:: Activity ::
Copy out the data that follows exactly, leaving out no line.

[Collected data]
--- START ---

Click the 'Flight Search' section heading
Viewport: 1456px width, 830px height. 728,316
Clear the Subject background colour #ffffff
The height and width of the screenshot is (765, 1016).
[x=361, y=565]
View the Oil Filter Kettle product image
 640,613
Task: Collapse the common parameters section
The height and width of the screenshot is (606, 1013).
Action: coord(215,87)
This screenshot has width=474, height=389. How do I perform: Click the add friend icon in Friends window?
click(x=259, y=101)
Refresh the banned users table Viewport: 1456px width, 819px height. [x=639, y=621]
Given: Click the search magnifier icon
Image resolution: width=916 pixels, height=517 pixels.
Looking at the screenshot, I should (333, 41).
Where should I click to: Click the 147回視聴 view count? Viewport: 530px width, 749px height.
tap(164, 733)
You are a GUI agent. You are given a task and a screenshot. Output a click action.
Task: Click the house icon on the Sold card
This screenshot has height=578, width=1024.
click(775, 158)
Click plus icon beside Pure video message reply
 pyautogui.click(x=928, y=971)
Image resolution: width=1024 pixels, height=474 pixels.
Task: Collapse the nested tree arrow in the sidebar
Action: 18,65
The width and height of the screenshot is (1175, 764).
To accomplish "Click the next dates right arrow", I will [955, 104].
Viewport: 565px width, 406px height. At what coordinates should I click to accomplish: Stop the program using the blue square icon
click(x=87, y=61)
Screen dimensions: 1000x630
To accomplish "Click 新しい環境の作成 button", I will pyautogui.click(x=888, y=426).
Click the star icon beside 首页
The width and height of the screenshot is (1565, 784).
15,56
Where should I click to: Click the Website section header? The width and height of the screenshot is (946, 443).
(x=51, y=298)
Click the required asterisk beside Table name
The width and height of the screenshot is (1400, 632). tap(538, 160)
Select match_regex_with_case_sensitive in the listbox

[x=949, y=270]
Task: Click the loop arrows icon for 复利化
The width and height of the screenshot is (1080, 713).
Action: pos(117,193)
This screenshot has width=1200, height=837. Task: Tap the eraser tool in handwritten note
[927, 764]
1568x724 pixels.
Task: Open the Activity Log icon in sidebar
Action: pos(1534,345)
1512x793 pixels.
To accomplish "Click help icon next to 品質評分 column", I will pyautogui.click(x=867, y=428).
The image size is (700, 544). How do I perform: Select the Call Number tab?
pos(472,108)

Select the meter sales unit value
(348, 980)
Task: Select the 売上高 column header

--- END ---

:: Your response ::
Click the 'Flight Search' section heading
Viewport: 1456px width, 830px height. 728,316
Clear the Subject background colour #ffffff
The height and width of the screenshot is (765, 1016).
[x=361, y=565]
View the Oil Filter Kettle product image
 640,613
Task: Collapse the common parameters section
The height and width of the screenshot is (606, 1013).
Action: coord(215,87)
This screenshot has width=474, height=389. How do I perform: Click the add friend icon in Friends window?
click(x=259, y=101)
Refresh the banned users table Viewport: 1456px width, 819px height. [x=639, y=621]
Given: Click the search magnifier icon
Image resolution: width=916 pixels, height=517 pixels.
Looking at the screenshot, I should (333, 41).
Where should I click to: Click the 147回視聴 view count? Viewport: 530px width, 749px height.
tap(164, 733)
You are a GUI agent. You are given a task and a screenshot. Output a click action.
Task: Click the house icon on the Sold card
This screenshot has height=578, width=1024.
click(775, 158)
Click plus icon beside Pure video message reply
 pyautogui.click(x=928, y=971)
Image resolution: width=1024 pixels, height=474 pixels.
Task: Collapse the nested tree arrow in the sidebar
Action: 18,65
The width and height of the screenshot is (1175, 764).
To accomplish "Click the next dates right arrow", I will [955, 104].
Viewport: 565px width, 406px height. At what coordinates should I click to accomplish: Stop the program using the blue square icon
click(x=87, y=61)
Screen dimensions: 1000x630
To accomplish "Click 新しい環境の作成 button", I will pyautogui.click(x=888, y=426).
Click the star icon beside 首页
The width and height of the screenshot is (1565, 784).
15,56
Where should I click to: Click the Website section header? The width and height of the screenshot is (946, 443).
(x=51, y=298)
Click the required asterisk beside Table name
The width and height of the screenshot is (1400, 632). tap(538, 160)
Select match_regex_with_case_sensitive in the listbox

[x=949, y=270]
Task: Click the loop arrows icon for 复利化
The width and height of the screenshot is (1080, 713).
Action: pos(117,193)
This screenshot has width=1200, height=837. Task: Tap the eraser tool in handwritten note
[927, 764]
1568x724 pixels.
Task: Open the Activity Log icon in sidebar
Action: pos(1534,345)
1512x793 pixels.
To accomplish "Click help icon next to 品質評分 column", I will pyautogui.click(x=867, y=428).
The image size is (700, 544). How do I perform: Select the Call Number tab?
pos(472,108)

Select the meter sales unit value
(348, 980)
Task: Select the 売上高 column header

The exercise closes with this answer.